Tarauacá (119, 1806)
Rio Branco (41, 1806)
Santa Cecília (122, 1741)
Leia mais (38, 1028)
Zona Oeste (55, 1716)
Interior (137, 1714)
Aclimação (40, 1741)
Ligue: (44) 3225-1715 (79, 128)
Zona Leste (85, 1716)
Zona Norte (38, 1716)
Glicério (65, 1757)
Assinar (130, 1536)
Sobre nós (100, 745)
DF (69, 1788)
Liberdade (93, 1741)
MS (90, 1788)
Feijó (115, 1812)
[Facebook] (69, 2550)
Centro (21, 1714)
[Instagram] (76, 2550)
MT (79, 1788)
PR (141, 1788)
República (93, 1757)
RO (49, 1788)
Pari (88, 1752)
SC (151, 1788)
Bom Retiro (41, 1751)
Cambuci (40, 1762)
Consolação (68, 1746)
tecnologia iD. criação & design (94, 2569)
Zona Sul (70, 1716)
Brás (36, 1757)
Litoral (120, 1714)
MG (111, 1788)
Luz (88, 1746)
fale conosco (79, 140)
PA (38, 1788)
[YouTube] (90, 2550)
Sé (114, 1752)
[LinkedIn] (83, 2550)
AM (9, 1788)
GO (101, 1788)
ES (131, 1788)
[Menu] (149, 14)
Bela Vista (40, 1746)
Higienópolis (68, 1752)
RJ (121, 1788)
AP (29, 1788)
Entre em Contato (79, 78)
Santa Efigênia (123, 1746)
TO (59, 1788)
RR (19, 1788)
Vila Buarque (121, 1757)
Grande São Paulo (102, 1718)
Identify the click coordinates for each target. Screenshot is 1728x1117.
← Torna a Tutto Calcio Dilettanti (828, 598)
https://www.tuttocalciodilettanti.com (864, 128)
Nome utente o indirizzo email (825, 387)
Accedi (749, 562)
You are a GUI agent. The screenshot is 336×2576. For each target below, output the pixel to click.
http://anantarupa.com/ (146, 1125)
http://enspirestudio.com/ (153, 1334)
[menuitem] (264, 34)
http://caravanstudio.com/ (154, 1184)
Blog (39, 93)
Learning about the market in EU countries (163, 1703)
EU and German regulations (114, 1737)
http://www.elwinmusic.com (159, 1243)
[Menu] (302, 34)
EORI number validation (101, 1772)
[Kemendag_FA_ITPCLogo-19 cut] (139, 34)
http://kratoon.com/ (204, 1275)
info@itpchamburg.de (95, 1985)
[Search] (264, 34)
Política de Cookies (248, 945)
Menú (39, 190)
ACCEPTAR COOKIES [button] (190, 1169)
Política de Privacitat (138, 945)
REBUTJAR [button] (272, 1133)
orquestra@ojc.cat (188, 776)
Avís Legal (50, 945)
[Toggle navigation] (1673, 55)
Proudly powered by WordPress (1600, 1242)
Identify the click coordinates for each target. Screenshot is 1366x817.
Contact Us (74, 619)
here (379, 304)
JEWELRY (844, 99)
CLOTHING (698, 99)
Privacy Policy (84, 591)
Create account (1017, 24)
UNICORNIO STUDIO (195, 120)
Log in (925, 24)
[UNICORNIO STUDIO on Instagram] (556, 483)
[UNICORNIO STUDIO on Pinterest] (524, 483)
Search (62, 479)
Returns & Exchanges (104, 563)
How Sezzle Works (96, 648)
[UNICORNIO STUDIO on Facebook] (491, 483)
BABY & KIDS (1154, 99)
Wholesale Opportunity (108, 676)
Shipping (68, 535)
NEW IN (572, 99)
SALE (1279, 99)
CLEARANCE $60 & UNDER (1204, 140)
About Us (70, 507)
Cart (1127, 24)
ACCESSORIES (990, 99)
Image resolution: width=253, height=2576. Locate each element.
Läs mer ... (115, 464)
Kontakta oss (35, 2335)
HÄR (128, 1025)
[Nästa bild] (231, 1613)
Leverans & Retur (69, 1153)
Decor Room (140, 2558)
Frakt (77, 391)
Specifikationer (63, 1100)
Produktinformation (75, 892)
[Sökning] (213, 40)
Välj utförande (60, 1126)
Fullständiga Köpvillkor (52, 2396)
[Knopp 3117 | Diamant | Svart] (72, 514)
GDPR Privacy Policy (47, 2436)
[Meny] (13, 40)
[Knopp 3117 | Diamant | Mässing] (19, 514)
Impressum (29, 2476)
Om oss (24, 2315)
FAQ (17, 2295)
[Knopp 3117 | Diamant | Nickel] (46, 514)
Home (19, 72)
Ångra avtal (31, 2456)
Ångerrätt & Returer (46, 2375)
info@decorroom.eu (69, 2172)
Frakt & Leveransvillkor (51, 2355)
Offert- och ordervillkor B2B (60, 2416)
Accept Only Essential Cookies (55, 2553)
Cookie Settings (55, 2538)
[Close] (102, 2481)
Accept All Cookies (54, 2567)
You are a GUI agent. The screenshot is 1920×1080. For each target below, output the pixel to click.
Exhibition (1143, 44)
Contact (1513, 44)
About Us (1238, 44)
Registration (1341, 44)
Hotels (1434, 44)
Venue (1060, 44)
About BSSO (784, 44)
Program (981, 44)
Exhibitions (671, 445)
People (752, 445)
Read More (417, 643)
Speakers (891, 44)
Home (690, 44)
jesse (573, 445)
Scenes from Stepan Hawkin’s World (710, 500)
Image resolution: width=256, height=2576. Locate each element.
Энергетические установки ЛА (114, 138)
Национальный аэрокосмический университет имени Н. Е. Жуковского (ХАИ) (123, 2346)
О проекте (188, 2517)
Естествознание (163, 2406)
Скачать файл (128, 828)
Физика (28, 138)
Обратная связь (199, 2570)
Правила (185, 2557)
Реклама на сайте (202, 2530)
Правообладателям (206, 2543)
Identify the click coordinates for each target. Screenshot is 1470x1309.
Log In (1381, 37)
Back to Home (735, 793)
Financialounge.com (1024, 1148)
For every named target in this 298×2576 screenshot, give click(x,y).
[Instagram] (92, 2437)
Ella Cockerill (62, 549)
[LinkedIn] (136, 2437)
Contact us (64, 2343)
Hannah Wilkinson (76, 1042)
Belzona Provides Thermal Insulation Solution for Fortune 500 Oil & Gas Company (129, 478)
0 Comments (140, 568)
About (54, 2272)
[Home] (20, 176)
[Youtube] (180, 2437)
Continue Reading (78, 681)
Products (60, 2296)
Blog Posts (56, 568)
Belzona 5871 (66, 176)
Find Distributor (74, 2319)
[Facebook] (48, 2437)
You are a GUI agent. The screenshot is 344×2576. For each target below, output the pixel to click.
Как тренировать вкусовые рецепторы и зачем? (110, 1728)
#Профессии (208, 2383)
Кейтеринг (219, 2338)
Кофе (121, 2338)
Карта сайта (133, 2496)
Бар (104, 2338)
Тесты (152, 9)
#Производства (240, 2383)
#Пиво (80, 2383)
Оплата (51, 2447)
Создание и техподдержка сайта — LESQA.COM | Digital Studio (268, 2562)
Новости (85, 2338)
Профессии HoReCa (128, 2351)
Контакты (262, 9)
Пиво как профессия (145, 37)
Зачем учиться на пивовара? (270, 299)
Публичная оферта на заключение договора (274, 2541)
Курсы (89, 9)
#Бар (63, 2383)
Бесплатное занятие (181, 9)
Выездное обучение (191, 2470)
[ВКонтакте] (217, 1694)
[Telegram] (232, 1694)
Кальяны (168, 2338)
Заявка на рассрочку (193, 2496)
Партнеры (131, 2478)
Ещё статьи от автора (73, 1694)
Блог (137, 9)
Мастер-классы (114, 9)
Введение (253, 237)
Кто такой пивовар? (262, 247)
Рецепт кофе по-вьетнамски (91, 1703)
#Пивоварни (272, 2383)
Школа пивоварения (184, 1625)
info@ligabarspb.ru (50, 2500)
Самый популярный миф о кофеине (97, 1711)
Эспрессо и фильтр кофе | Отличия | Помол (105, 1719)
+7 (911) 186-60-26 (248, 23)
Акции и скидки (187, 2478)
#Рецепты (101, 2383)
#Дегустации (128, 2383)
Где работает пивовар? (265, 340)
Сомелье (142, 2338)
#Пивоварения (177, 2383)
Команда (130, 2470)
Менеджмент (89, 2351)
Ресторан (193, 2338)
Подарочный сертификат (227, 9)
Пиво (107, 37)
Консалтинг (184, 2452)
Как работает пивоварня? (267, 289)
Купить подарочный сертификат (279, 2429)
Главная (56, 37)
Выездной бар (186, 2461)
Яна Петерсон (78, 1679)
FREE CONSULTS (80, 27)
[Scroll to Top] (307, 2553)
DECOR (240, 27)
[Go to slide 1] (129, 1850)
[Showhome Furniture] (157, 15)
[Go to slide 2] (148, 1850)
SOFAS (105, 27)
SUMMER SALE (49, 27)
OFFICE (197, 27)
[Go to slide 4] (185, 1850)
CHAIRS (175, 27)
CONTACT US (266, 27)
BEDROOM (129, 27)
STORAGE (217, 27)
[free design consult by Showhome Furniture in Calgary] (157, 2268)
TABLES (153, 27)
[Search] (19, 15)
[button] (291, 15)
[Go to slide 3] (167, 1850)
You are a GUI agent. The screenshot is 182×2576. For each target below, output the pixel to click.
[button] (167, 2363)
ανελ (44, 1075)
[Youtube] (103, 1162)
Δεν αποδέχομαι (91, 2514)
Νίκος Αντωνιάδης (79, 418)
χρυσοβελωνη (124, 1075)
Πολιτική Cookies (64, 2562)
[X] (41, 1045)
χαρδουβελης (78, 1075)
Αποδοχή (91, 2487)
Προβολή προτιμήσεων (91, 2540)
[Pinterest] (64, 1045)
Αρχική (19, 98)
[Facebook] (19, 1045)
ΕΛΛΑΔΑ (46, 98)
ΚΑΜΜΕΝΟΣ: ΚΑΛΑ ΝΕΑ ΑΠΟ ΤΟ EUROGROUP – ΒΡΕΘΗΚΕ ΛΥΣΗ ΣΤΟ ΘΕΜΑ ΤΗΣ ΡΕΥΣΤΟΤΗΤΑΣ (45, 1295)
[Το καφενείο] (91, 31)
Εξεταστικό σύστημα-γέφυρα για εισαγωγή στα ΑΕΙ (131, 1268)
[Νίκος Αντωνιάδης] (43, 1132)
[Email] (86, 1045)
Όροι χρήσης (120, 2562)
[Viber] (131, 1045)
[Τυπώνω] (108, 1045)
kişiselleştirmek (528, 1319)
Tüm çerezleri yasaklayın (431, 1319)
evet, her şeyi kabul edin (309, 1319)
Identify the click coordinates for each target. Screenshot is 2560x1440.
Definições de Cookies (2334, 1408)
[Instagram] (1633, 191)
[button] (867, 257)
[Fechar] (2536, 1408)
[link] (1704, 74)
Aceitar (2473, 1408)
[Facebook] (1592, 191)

= = = = =

- _EXERCISE DESCRIPTION_
An exact copy of the lines above, from the one containing "Scenes from Stepan Hawkin’s World (710, 500)" down to the one containing "[Youtube] (180, 2437)" and including both, is the whole answer; retype it and nothing else.

- _EXERCISE RESPONSE_
Scenes from Stepan Hawkin’s World (710, 500)
Image resolution: width=256, height=2576. Locate each element.
Энергетические установки ЛА (114, 138)
Национальный аэрокосмический университет имени Н. Е. Жуковского (ХАИ) (123, 2346)
О проекте (188, 2517)
Естествознание (163, 2406)
Скачать файл (128, 828)
Физика (28, 138)
Обратная связь (199, 2570)
Правила (185, 2557)
Реклама на сайте (202, 2530)
Правообладателям (206, 2543)
Identify the click coordinates for each target. Screenshot is 1470x1309.
Log In (1381, 37)
Back to Home (735, 793)
Financialounge.com (1024, 1148)
For every named target in this 298×2576 screenshot, give click(x,y).
[Instagram] (92, 2437)
Ella Cockerill (62, 549)
[LinkedIn] (136, 2437)
Contact us (64, 2343)
Hannah Wilkinson (76, 1042)
Belzona Provides Thermal Insulation Solution for Fortune 500 Oil & Gas Company (129, 478)
0 Comments (140, 568)
About (54, 2272)
[Home] (20, 176)
[Youtube] (180, 2437)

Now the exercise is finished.